As soon as I add load_and_authorize_resource to my controller it no longer lets me perform an update and I get no response from the server. If I remove load_and_authorize_resource from my controller, everything works well.

Information from my console:

Started PUT "/pos/13" for 127.0.0.1 at Thu Jul 07 15:06:41 -0700 2011

Processing by PosController#update as JSON

Parameters: {"confirmed"=>nil, "paid"=>nil, "needed"=>Thu, 30 Jun 2011, "amount"=>16, "id"=>"13", "approved"=>1, "user_id"=>1, "vendor_id"=>5}

User Load (0.1ms) SELECT "users".* FROM "users" WHERE "users"."id" = 1 LIMIT 1

Po Load (0.1ms) SELECT "pos".* FROM "pos" WHERE "pos"."id" = 13 LIMIT 1

Role Load (0.1ms) SELECT "roles".* FROM "roles" INNER JOIN "roles_users" ON "roles".id = "roles_users".role_id WHERE "roles"."name" = 'Admin' AND ("roles_users".user_id = NULL ) LIMIT 1

The end of the last query: "roles_users".user_id = NULL is never going to return any results and will then not let me update the resource. What could I do to fix this?

Other information:

PosController#update looks like this:

def update
  @po = Po.find(params[:id])
  @po.update_attributes! params
  respond_with @po
end

I'm using roles to manage abilities. My ability.rb looks like:

class Ability
  include CanCan::Ability

  def initialize(user)
    user ||= User.new # guest user (not logged in)
    if user.role? :admin
      can :manage, :all
    end
  end
end

User.rb contains:

def role?(role)
  return !!self.roles.find_by_name(role.to_s.camelize)
end

Roles are obtained from the UsersHaveAndBelongToManyRoles migration:

class UsersHaveAndBelongToManyRoles < ActiveRecord::Migration
  def self.up
    create_table :roles_users, :id => false do |t|
     t.references :role, :user
    end
  end

  def self.down
    drop_table :roles_users
  end
end

I currently only have one user, and have given this user the role admin. I've been able to double check this by using a conditional to not pass any @pos in PosController#index unless current_user.role? :admin.

1
ruby-on-railsruby-on-rails-3devisebackbone.jscancan
By "I get no response from the server", is it just processing the page and never responds? Or do you mean it returns instantly with no content? If so, what's the status of the page? Is it a redirect? If so, to where? - ryanb
@ryanb It does a PUT to PosController#update as JSON and I get a 200 response with no content. The database is never updated either. Since this is all JSON it doesn't redirect. - joshvermaire

1 Answers

3
votes

This may be a problem with Devise losing authentication on AJAX requests, check out this issue for details.

It looks like current_user that is passed to Ability is nil. Try removing load_and_authorize_resource and ensure that current_user is set correctly in the action.

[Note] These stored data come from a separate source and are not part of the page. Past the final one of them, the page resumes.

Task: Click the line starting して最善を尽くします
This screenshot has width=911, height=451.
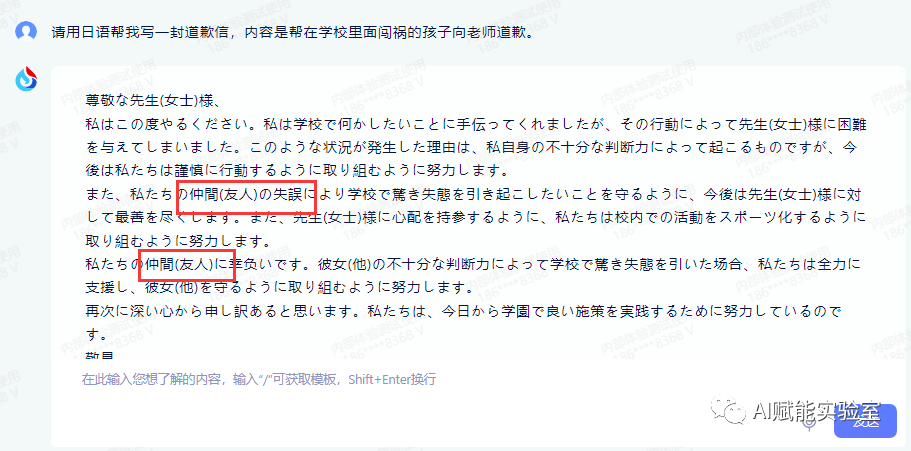Action: click(475, 217)
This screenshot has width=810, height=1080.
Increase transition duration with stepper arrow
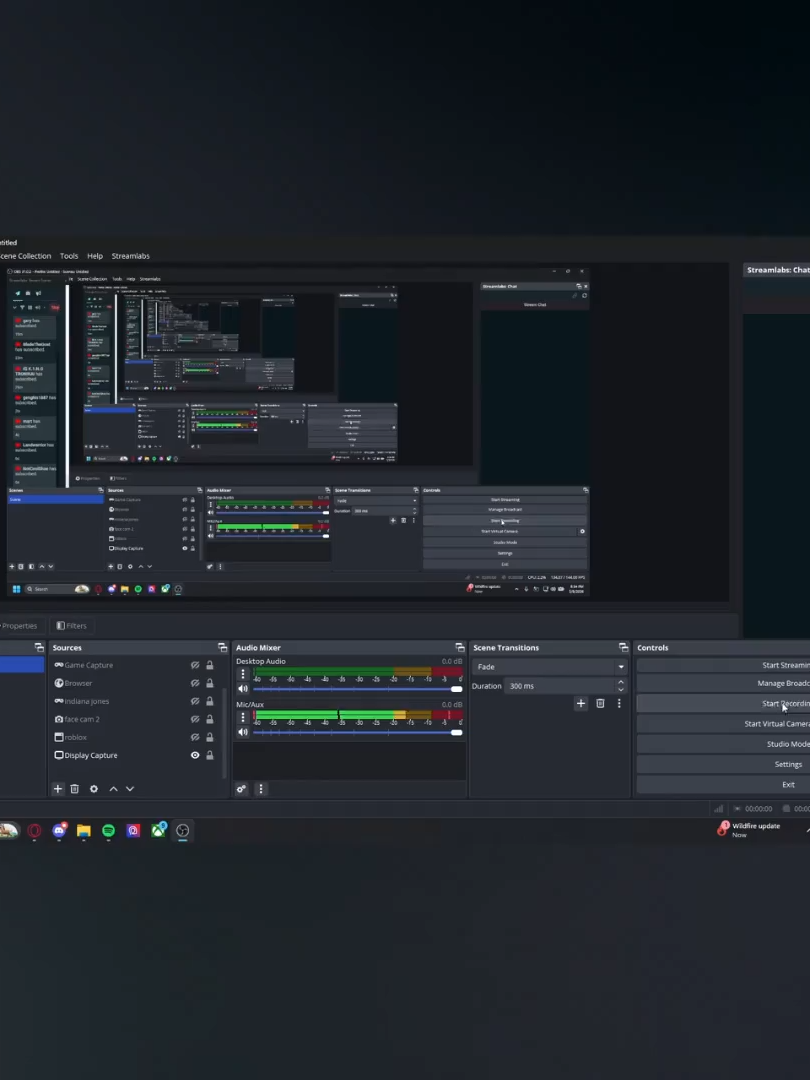click(621, 682)
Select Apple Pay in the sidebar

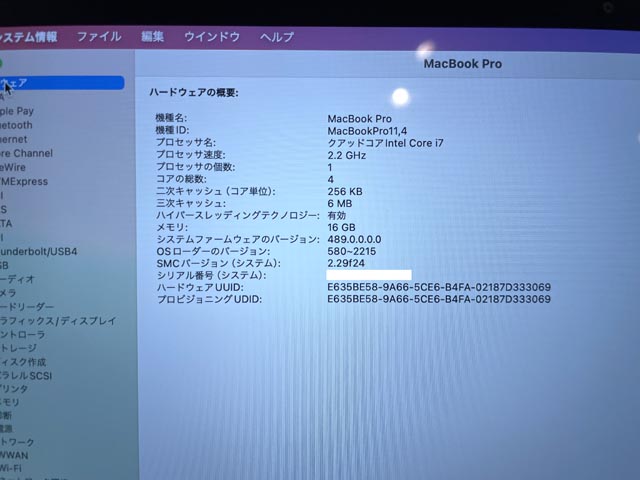(20, 111)
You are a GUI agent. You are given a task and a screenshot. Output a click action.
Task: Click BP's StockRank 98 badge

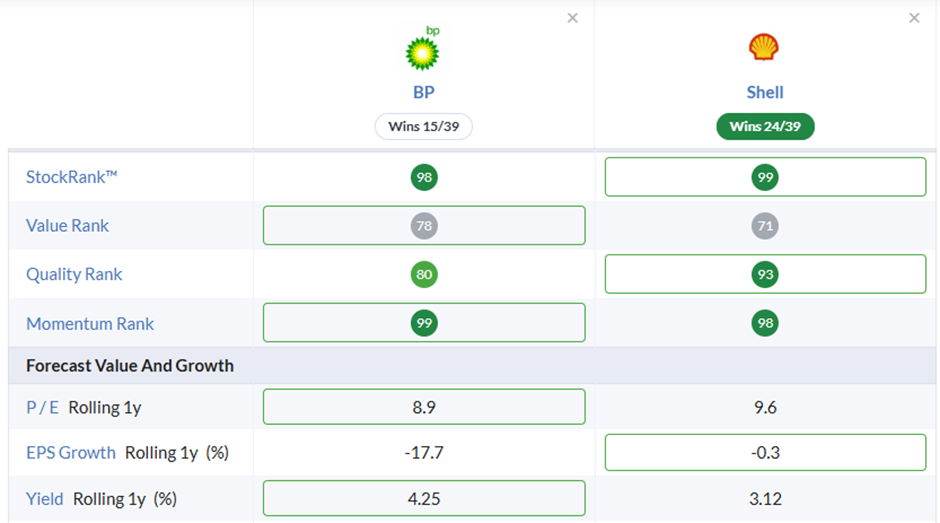click(424, 177)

If that is not the problem, first make sure user.role? :admin is returning true for that user. Next, try Ability.new(user).can?(:update, Po.find(...)), see Debugging Abilities for details.

What I don't understand is why it returns an empty JSON response. CanCan never handles a response directly, it just raises an exception when authorization fails. Are you catching this with rescue_from in your ApplicationController? If so, try removing that to ensure Authorization is actually failing and nothing else is handling the JSON response.